基于双酚A含量检测的微流控表面增强拉曼光谱研究

Currently, the traditional chromatography method is applied to analyze the trace amount of bisphenol A. However, the analytical process is complicated and time consuming. Therefore, it is necessary to develop a rapid, effective and highly sensitive analytical method. This proposal is to prepare surface enhanced Raman scattering (SERS) substrate using the colloidal Nano gold, molecular assembly as well as the decoration with a bio-sensitive film layer. Meanwhile, with the micro-fluidic channels, a rapid, highly sensitive, highly selective SERS analytical method is developed to determine the trace amount of bisphenol A under a multi-component condition. Furthermore, to explore the effect of the dimension of micro-fluidic channels, size of colloidal Nano gold as well as its distribution on substrate on the performance of micro-fluidic based SERS system. In addition, to investigate the property of this micro-fluidic based SERS system such as without sample pre-treatment, real time detection, high-throughput and chip reusable. The results of this proposal could be able to provide a method to design novel micro-fluidic based SERS system and to quantify the concentrations of other many kinds of trace amount of environmental endocrine pollutants under a multi-component condition.

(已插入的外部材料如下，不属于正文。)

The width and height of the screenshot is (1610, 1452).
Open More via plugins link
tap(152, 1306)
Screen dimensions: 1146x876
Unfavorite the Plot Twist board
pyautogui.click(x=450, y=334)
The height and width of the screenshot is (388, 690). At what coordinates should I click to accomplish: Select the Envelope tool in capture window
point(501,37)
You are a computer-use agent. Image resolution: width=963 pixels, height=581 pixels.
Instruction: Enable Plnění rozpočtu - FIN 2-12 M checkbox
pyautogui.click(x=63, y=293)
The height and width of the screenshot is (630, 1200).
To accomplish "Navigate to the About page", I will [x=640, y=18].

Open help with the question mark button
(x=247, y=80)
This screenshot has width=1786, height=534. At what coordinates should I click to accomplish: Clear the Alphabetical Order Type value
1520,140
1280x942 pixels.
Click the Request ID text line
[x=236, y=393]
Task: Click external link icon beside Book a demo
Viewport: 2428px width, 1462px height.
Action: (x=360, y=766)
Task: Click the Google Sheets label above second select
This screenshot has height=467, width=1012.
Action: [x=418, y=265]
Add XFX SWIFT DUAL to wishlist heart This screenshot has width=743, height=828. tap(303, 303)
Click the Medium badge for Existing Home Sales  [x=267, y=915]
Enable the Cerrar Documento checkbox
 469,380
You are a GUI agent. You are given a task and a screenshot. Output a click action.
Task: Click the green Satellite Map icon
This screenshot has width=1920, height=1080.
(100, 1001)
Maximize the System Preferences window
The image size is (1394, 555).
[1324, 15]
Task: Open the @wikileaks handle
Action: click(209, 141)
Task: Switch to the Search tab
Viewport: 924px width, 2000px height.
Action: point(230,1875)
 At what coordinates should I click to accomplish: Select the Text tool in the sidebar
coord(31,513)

目前，对双酚A的痕量分析检测仍多采用传统的色谱方法。其检测过程繁琐，检测时间较长。因此，有必要研究快速、高效、高灵敏度的分析检测方法。本项目拟采用化学合成方法制备金纳米粒子，利用分子自组装、修饰生物敏感膜等方法制成表面增强拉曼基底。同时，结合微流控通道器件制成快速、高灵敏、高特异性的表面增强拉曼微流控芯片系统，用于检测复杂组分条件下痕量双酚A的含量。探讨微流控通道器件通道尺寸、金纳米粒子粒径大小及在基底表面分布情况等影响表面增强拉曼微流控芯片系统检测性能的规律。研究表面增强拉曼微流控芯片系统在检测样品过程中无需样品预处理、可实时在线检测、可多通道检测、可重复使用等性质。本项目研究可为将来设计和制造高效、高灵敏、高选择性的表面增强拉曼微流控芯片系统提供新材料和新技术途径，推动实现该技术用于各种痕量环境激素污染物分析检测研究进程。

完成了项目相关的理论研究包括：利用时域有限差分法 (FDTD, Finite Difference Time Domain)仿真优化了SERS纳米结构的参数，并拓展研究了包括改进偏最小二乘法和基因遗传的拉曼光谱的基线矫正算法。采用化学合成和自组装的方法制备了SERS基底；利用微纳加工和镀膜的方法制备了双金属协同增强SERS基底；结合模板复制和镀膜的方法制备了PDMS柔性SERS基底。分别对上述三种基底进行了理化参数的表征及其SERS性能进行研究。其中双金属SERS基底对双酚A含量检测限达0.5ppm。搭建了微流控拉曼光谱检测系统，并利用流动型纳米颗粒SERS器件初步进行了分析检测研究。同时，研究成果发表SCI论文8篇，申请国家发明专利 5 项，其中获得授权3项。